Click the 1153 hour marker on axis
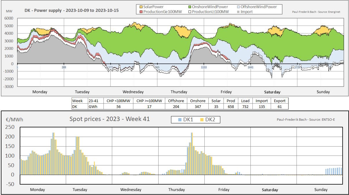The image size is (349, 195). [204, 67]
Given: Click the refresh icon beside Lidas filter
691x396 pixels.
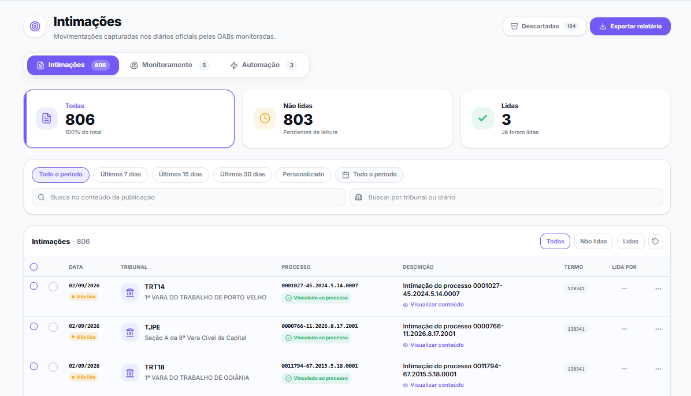Looking at the screenshot, I should (655, 241).
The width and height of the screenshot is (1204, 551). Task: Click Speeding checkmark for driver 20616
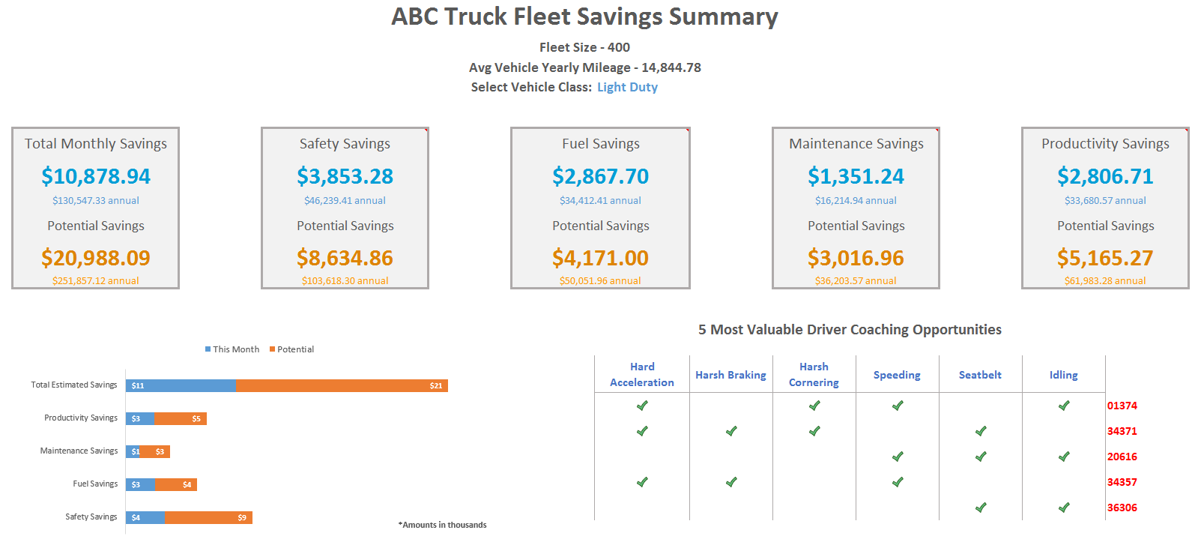click(898, 457)
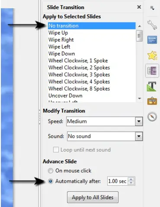Open Styles and Formatting sidebar icon

click(152, 87)
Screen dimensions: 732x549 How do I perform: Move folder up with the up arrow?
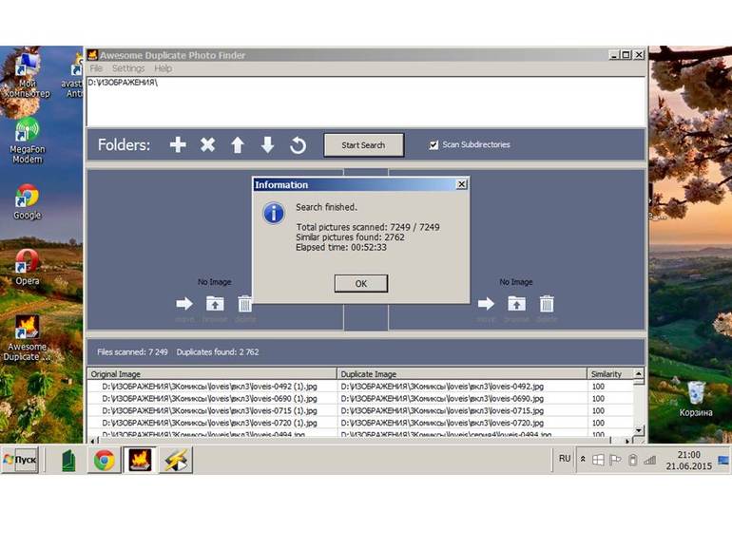point(238,145)
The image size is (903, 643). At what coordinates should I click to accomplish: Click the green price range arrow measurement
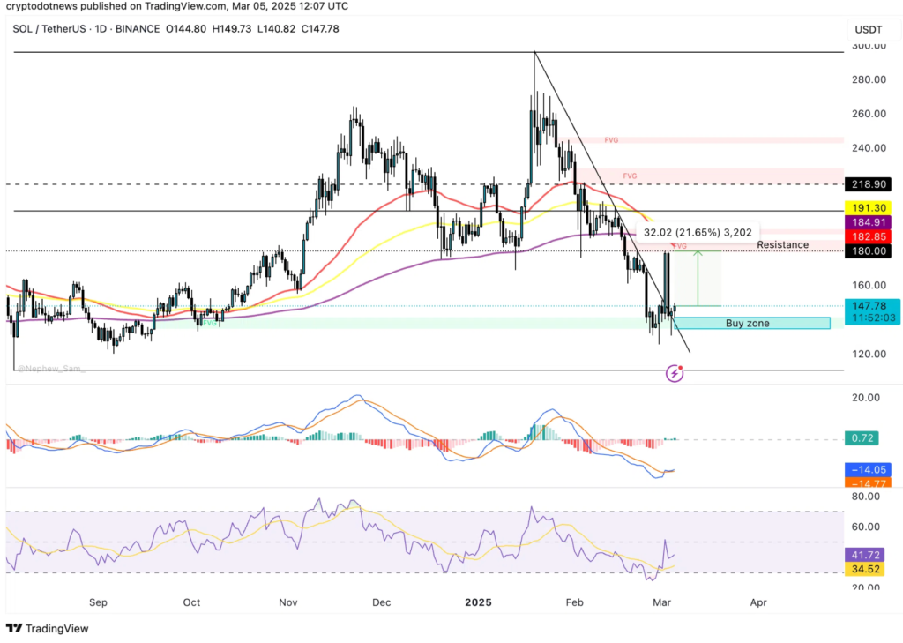698,278
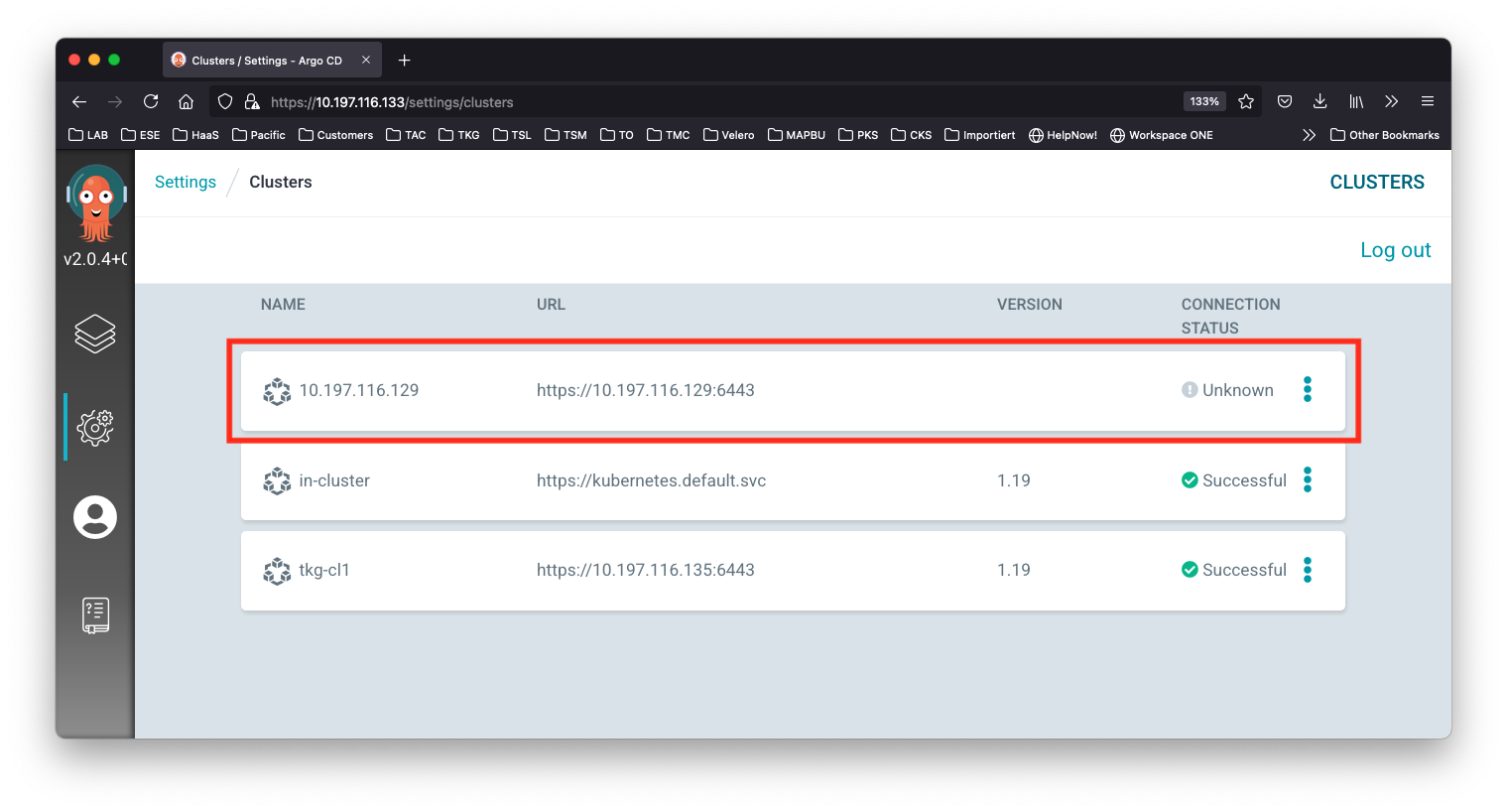Select the Settings gear icon in sidebar
The image size is (1507, 812).
tap(94, 427)
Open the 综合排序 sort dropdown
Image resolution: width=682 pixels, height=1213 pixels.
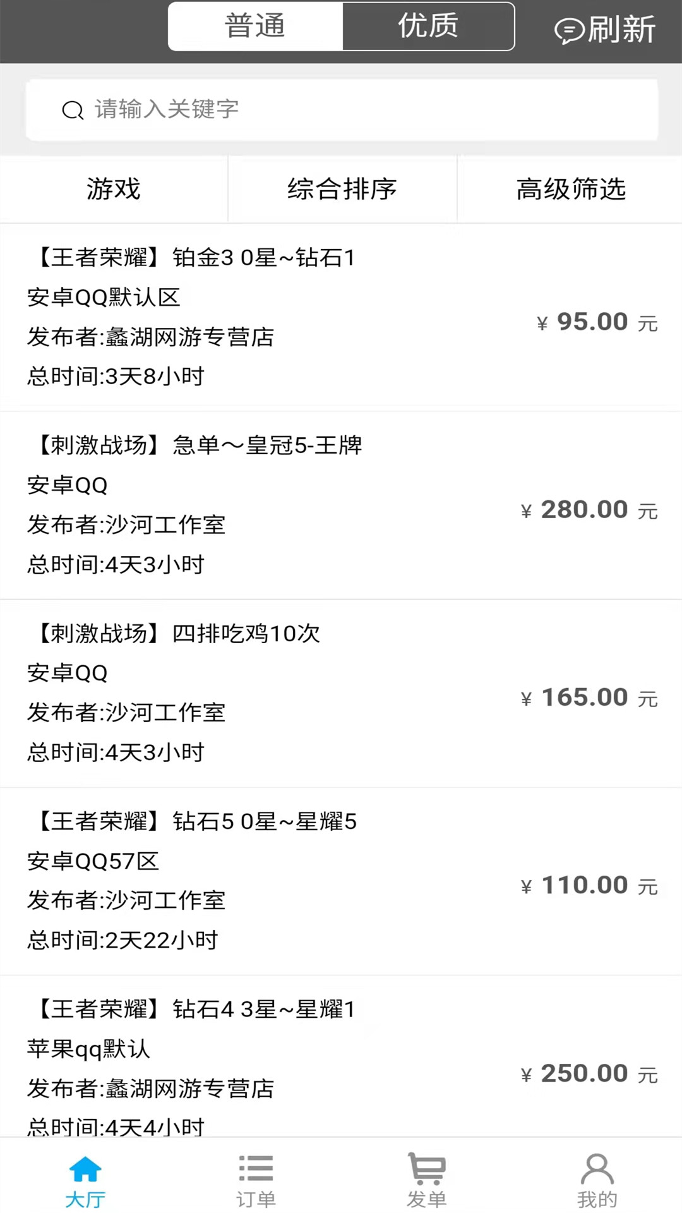(342, 189)
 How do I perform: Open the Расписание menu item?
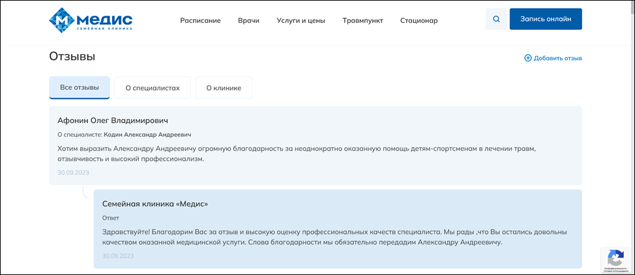[200, 20]
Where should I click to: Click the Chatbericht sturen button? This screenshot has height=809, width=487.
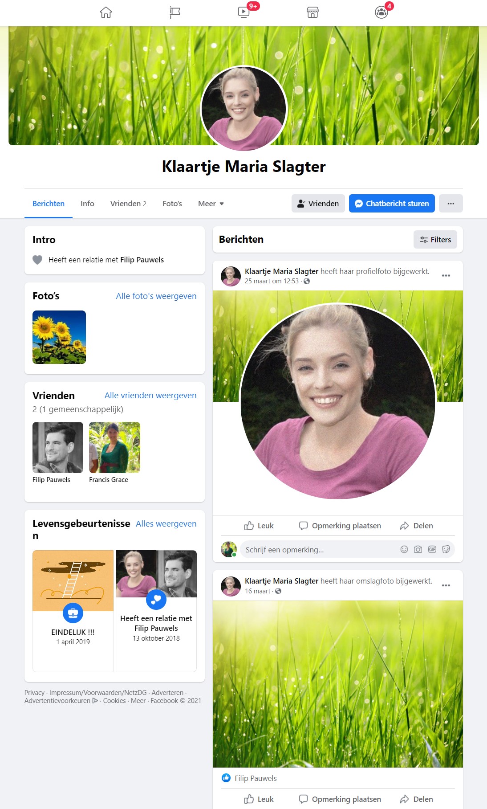(392, 204)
# # #
● INSTRUCTIONS TO FOLLOW
Restate the records word for word, omitting images.

● REPLY TO THE EXERCISE
Click the 1153 hour marker on axis
The image size is (349, 195). [204, 67]
Given: Click the refresh icon beside Lidas filter
691x396 pixels.
Looking at the screenshot, I should (655, 241).
The width and height of the screenshot is (1204, 551). Task: Click Speeding checkmark for driver 20616
click(898, 457)
Open Styles and Formatting sidebar icon

click(152, 87)
Screen dimensions: 732x549 How do I perform: Move folder up with the up arrow?
point(238,145)
The image size is (903, 643). At what coordinates should I click to accomplish: Click the green price range arrow measurement
698,278
Select the Settings gear icon in sidebar
The image size is (1507, 812).
tap(94, 427)
Open the 综合排序 sort dropdown
Image resolution: width=682 pixels, height=1213 pixels.
(342, 189)
 How do I perform: Open the Расписание menu item?
[200, 20]
Where should I click to: Click the Chatbericht sturen button? This screenshot has height=809, width=487.
(392, 204)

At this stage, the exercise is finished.